Moroccan couscous, also known as “couscous” or “semolina couscous”, is a traditional dish in the cuisine of the Maghreb, a region in North Africa that includes countries such as Morocco, Algeria, Tunisia, Libya and Mauritania. Although most associated with Morocco, couscous is popular throughout the region.

Moroccan couscous

Recipe by caion
Servings

4

servings
Prep time

30

minutes
Cooking timeminutes

Moroccan couscous itself is fairly neutral in flavor, which makes it a great accompaniment to stews and other strongly flavored dishes. 
It soaks up the flavors of the sauce and stew ingredients, making it a key part of the meal.

Ingredients

  • 1 cup Moroccan couscous

  • 1 cup water or vegetable broth

  • 1 tablespoon olive oil

  • 1/2 teaspoon salt (optional)

  • Cooked vegetables (carrots, zucchini, potatoes, etc.)

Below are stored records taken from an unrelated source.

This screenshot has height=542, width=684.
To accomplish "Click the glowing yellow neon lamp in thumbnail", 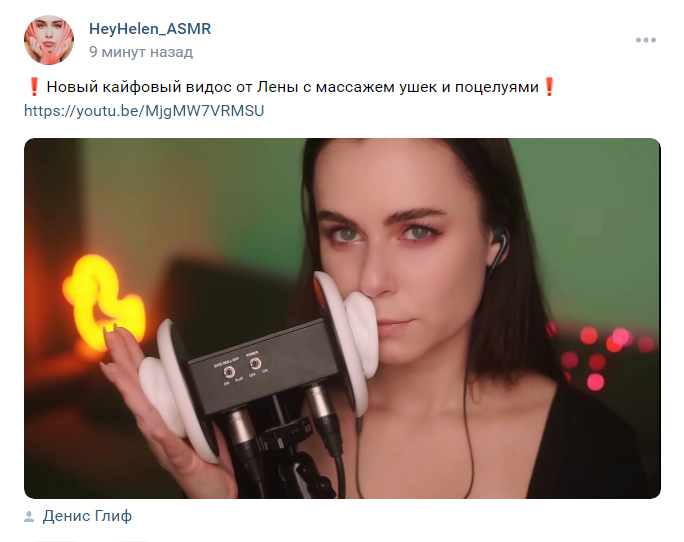I will click(x=103, y=302).
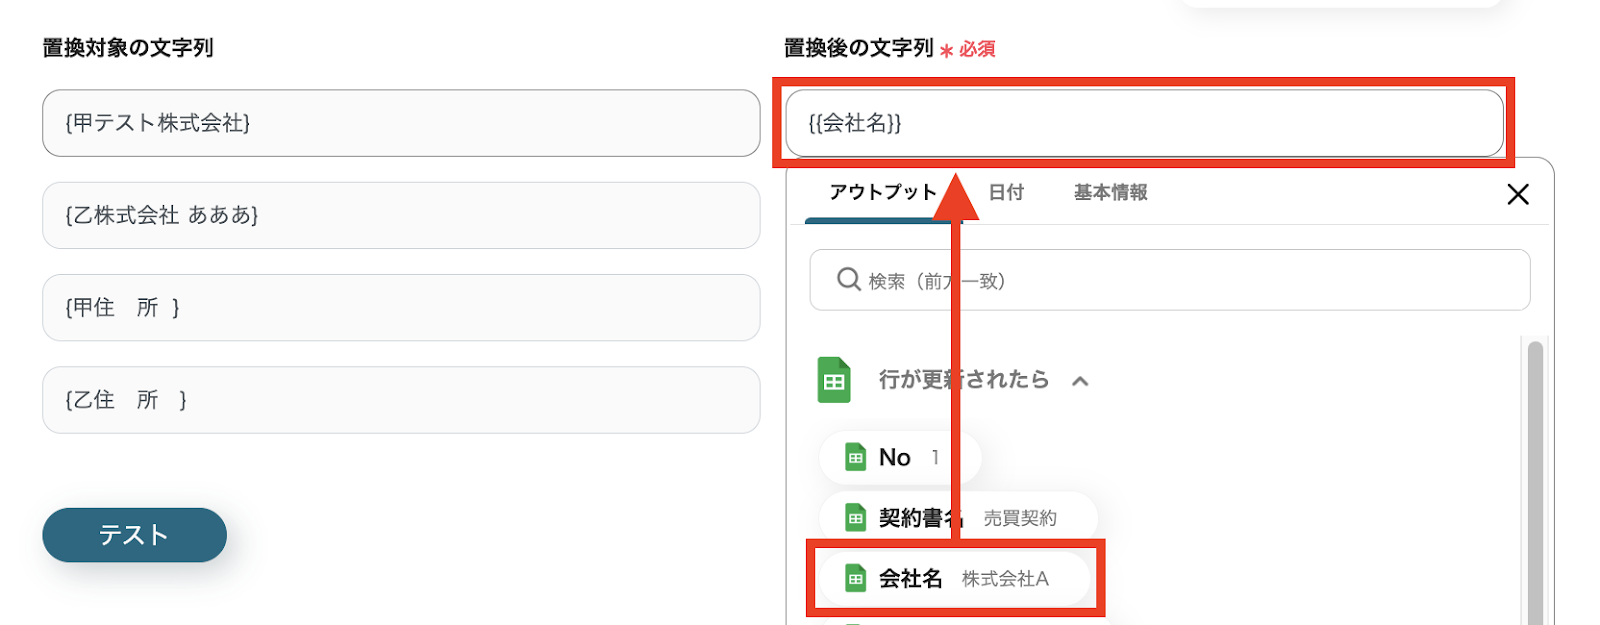
Task: Click the Sheets icon in the 会社名 chip
Action: [855, 578]
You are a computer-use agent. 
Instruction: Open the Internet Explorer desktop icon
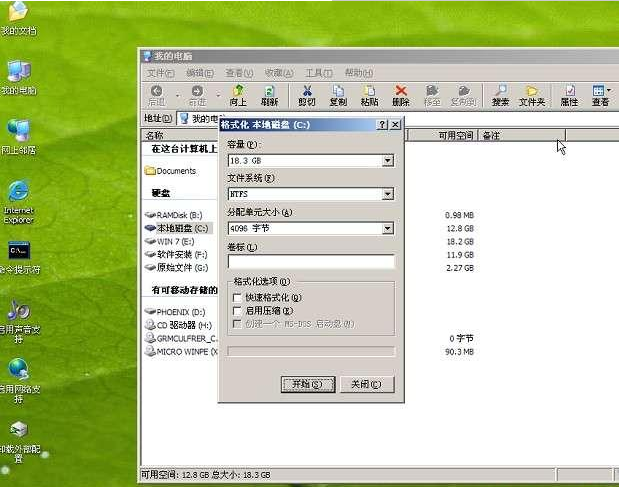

  • Raisins, almonds or nuts (optional)

  • Spices to taste (turmeric, cumin, cinnamon, ginger, etc.)

  • Chopped parsley or cilantro to finish

Directions

  • Heat the water or vegetable stock until it boils. 
    If you want, add a pinch of salt.
  • In a bowl, place the Moroccan couscous. 
    Drizzle with the olive oil and toss to coat the couscous lightly.
  • Pour the boiling water or vegetable broth over the couscous. 
    Cover the bowl with a clean tea towel and let it rest for about 5 minutes. 
    This will allow the couscous to absorb the liquid and steam.
  • After the resting time, use a fork to loosen the couscous and separate the grains.
  • While the couscous is resting, prepare the cooked vegetables of your choice. 
    You can cut them into small pieces or slices according to your preference.
  • If desired, toast almonds or chestnuts in a skillet until lightly golden.
  • Now mix the cooked vegetables and raisins, almonds or chestnuts into the couscous. 
    Add the spices of your choice for seasoning, such as turmeric, cumin, cinnamon, and ginger.
  • Finish with parsley or chopped cilantro to add freshness to the dish.
  • Taste and adjust seasoning if necessary.
  • Moroccan couscous is ready to be served! 
    It can be served as an accompaniment to a stew, as part of a main course or even as a cold salad.